Any rationalization is reasonable to a cheater. ANY. 

"I felt maternal to an only child". How does that add up to your wife hopping on his d!ck?

You can put any silly explanation up here and a cheater can rationalize it. 

I lie. We all lie. We've all made silly excuses for our lies to justify them in our own mind. It's human nature. Of course your wife's rationalization is ridiculous. Feeling maternal means she slept with her kid, right?

My husband told me he felt sorry for one on his AP's kids. ?? Okay, and screwing his mom was making him better. Lol. 

Yep, a fools errand for sure.


----------



## Stonewall (Jul 5, 2011)

He had a lot of charisma!

(after thought) oh you did too.


----------



## ThePheonix (Jan 3, 2013)

Every tort, or virtually everything a person does, involves pressure (motivation), opportunity, and rationalization. Pressure is the perception of something they want or need that lies outside their relationship. Opportunity is an available affair partner and the freedom to carry it out, and rationalization what they tell themselves to justify the action. In other words its the "heart" telling the brain to find a reason for the action that cast them in the most favorable light possible. 

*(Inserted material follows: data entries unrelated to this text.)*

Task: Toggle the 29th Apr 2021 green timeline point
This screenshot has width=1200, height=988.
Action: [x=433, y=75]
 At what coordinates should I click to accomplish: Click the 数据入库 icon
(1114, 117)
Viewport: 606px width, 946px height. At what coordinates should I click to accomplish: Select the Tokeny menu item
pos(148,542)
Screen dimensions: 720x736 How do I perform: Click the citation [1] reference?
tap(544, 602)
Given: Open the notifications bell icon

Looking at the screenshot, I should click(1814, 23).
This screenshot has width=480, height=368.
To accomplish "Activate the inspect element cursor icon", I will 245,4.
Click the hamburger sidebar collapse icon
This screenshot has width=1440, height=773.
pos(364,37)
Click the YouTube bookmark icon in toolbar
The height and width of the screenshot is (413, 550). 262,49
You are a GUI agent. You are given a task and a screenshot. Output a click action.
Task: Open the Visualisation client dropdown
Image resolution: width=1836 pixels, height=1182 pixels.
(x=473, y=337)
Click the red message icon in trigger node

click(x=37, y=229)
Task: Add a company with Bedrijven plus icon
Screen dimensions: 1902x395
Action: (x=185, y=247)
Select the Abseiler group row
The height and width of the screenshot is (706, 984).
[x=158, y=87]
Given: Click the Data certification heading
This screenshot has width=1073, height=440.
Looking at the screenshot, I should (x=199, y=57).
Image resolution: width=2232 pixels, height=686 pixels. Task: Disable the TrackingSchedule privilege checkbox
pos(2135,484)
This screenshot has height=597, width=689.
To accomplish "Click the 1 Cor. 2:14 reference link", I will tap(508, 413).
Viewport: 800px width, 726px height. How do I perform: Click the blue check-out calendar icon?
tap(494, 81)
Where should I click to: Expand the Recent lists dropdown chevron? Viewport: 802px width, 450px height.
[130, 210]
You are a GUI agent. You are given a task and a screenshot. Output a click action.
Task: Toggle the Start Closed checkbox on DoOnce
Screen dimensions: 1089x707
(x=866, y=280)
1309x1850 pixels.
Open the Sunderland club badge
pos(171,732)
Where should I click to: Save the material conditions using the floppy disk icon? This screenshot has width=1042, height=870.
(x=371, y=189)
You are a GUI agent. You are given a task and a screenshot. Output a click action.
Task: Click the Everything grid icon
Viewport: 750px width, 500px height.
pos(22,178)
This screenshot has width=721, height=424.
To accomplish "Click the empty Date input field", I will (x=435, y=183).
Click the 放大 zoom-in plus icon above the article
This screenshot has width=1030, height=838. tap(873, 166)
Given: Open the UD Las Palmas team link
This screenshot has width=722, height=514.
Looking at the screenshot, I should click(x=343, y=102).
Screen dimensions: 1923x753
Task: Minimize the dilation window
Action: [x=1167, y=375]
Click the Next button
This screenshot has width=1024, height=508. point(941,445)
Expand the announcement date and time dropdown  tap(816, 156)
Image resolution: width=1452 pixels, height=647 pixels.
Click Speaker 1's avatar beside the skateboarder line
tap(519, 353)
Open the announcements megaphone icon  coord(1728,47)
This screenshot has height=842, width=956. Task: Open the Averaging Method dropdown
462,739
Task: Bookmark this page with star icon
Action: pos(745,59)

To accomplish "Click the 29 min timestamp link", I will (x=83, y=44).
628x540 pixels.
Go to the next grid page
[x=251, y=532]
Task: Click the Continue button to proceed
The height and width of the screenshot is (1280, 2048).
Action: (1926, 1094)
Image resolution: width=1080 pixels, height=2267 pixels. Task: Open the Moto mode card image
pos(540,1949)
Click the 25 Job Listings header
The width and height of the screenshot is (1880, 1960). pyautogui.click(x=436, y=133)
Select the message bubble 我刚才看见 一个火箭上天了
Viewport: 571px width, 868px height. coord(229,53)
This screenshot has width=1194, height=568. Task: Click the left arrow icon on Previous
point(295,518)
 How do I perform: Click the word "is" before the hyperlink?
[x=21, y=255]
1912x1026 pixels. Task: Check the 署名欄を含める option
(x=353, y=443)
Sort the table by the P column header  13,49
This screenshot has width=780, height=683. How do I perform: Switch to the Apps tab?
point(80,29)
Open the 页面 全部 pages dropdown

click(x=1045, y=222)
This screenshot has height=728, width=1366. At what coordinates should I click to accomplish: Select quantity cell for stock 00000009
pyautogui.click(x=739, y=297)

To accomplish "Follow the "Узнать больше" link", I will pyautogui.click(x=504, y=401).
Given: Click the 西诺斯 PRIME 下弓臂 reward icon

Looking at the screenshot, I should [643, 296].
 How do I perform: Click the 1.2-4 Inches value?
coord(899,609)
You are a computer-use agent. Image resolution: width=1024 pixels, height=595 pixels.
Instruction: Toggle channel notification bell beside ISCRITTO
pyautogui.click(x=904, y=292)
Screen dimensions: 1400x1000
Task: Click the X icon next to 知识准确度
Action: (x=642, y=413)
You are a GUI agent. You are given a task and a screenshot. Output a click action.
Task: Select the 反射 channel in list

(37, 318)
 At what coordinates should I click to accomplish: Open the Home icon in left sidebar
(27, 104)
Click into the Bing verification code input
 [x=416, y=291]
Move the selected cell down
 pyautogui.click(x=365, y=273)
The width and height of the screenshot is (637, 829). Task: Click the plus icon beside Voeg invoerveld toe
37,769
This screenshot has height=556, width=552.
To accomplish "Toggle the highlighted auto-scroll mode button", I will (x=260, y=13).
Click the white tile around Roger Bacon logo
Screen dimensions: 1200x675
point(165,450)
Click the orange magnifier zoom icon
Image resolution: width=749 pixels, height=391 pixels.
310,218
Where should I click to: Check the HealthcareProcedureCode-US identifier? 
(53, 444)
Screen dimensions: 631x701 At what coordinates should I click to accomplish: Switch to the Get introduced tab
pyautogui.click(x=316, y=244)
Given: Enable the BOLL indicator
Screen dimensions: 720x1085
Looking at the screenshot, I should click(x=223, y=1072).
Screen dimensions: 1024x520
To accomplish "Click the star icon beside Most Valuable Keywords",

Feeling maternal "feels" better to her than the likely real reason she wanted the ego boost of attracting and seducing much younger men. Its not a problem you could have fixed my man.


----------



## davecarter (Aug 15, 2013)

_"He's a nice guy....with good qualities"_ 

That nice and good, that, 8 months after starting an affair, separating from me and being in a 'relationship' with him....she then started seeing one of my 'friends'.


----------



## NextTimeAround (Dec 15, 2011)

As the others have said, your wife was grabbing at straws to try to justify her reprehensible actions.

I have pondered as well some of the ridiculous things my fiance said to me to justify the choices he made with his EA. for example, to explain why she was worthy of taxi fare (when I was not) and the closing of her and her friends' bar tabs (when he refused to do it for me), he said that he preferred me over her and that's why he felt comfortable making me jump through hoops while ha gave her the girlfriend treatment. HE didn't care about her, he told me, and that's why he could be so nice to her. Oh brother.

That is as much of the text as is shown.